Дарси знала о каких журнальчиках идет речь, но не могла себе представить свою подругу-чистюлю в связи с тем, что там изображалось. Они взяли еще по банке пива, и Марта заговорила снова.
— Я вернулась домой, еще не отойдя от сна, и поскольку не могла вспомнить ничего, что происходило у Мамаши Делорм, приняла самое разумное решение — считать, что все это мне привиделось. Но порошок, который я отсыпала из флакончика Джонни, не был привидением; он так и лежал в кармашке платья, завернутый в целлофан от пачки сигарет. Я только хотела избавиться от него без всяких там ведьм. Я, может, и не часто залазила в карманы Джонни, но он то в мои забирался постоянно, потому что я держала в заначке пару долларов, за которыми он охотился.
Но это было не все, что я нашла в своем кармане, — там было что то еще. Я вынула его, посмотрела и убедилась, что действительно была у нее, хотя и не помнила, что именно там происходило.
Это была маленькая пластмассовая коробочка с прозрачной крышкой. В ней не было ничего, кроме засушенного сморщенного гриба, — хотя, наслушавшись, что говорила Тавия об этой женщине, я бы не удивилась, если бы это оказалась поганка, из тех, что могут причинять по ночам такие ужасные колики, что, кажется, лучше уж сразу умереть, как иногда и происходит.
Я решила зарыть это поглубже на дне комода рядом с нюхательным порошком, но, когда дошло до дела, не смогла.
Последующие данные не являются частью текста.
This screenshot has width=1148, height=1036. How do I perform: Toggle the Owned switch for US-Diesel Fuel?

Было такое чувство, что старуха находится рядом в комнате и велит мне не делать этого. Меня даже подмывало заглянуть в зеркало в гостиной, чтобы убедиться, не стоит ли она за спиной.
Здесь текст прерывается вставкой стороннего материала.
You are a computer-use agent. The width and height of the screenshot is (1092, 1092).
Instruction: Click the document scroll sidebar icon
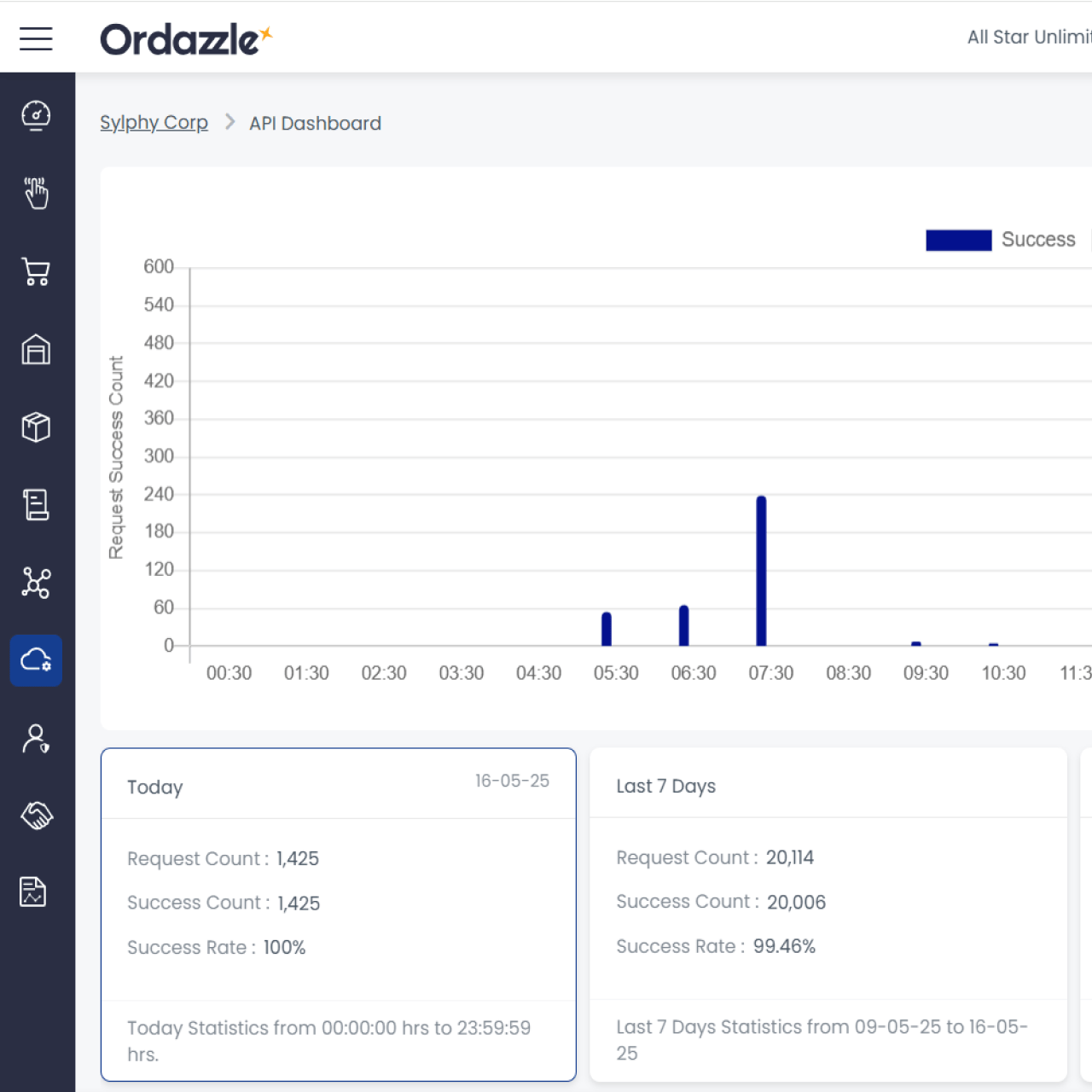36,505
В конце концов я высыпала порошок в кухонную раковину, а пластиковую коробочку положила в шкафчик над раковиной. Я встала на цыпочки и запихнула ее как можно дальше — под самую стенку. И забыла о ней.
Она замолкла, нервно постукивая пальцами по столу, потом продолжила:
— Наверно, надо больше рассказать тебе о Питере Джефферисе. Роман моего Пита о Вьетнаме и о том, что он знает об армии из собственного опыта; книги Питера Джеффериса все были о том, что он сам называл Большой Второй, когда провожал своих пьяных друзей. Первый роман он написал, когда еще служил в армии, и опубликовал в 1946 году. Назывался он «Сияние неба».
Дарси долгое время молча смотрела на нее, а затем переспросила:
— Действительно?
— Да. Теперь видишь, куда я клоню. Может, ты лучше поймешь насчет истинных отцов. «Сияние неба» — «Сияние славы».
— Но если твой Пит читал книгу этого Джеффериса, разве не вероятно, что…
— Конечно, вероятно, — сказала Марта, делая рукой тот же жест «тьфу», — но не произошло. Я не собираюсь тебя ни в чем убеждать. Ты либо поверишь, когда я закончу, либо нет. Я только хочу тебе немного рассказать об этом человеке.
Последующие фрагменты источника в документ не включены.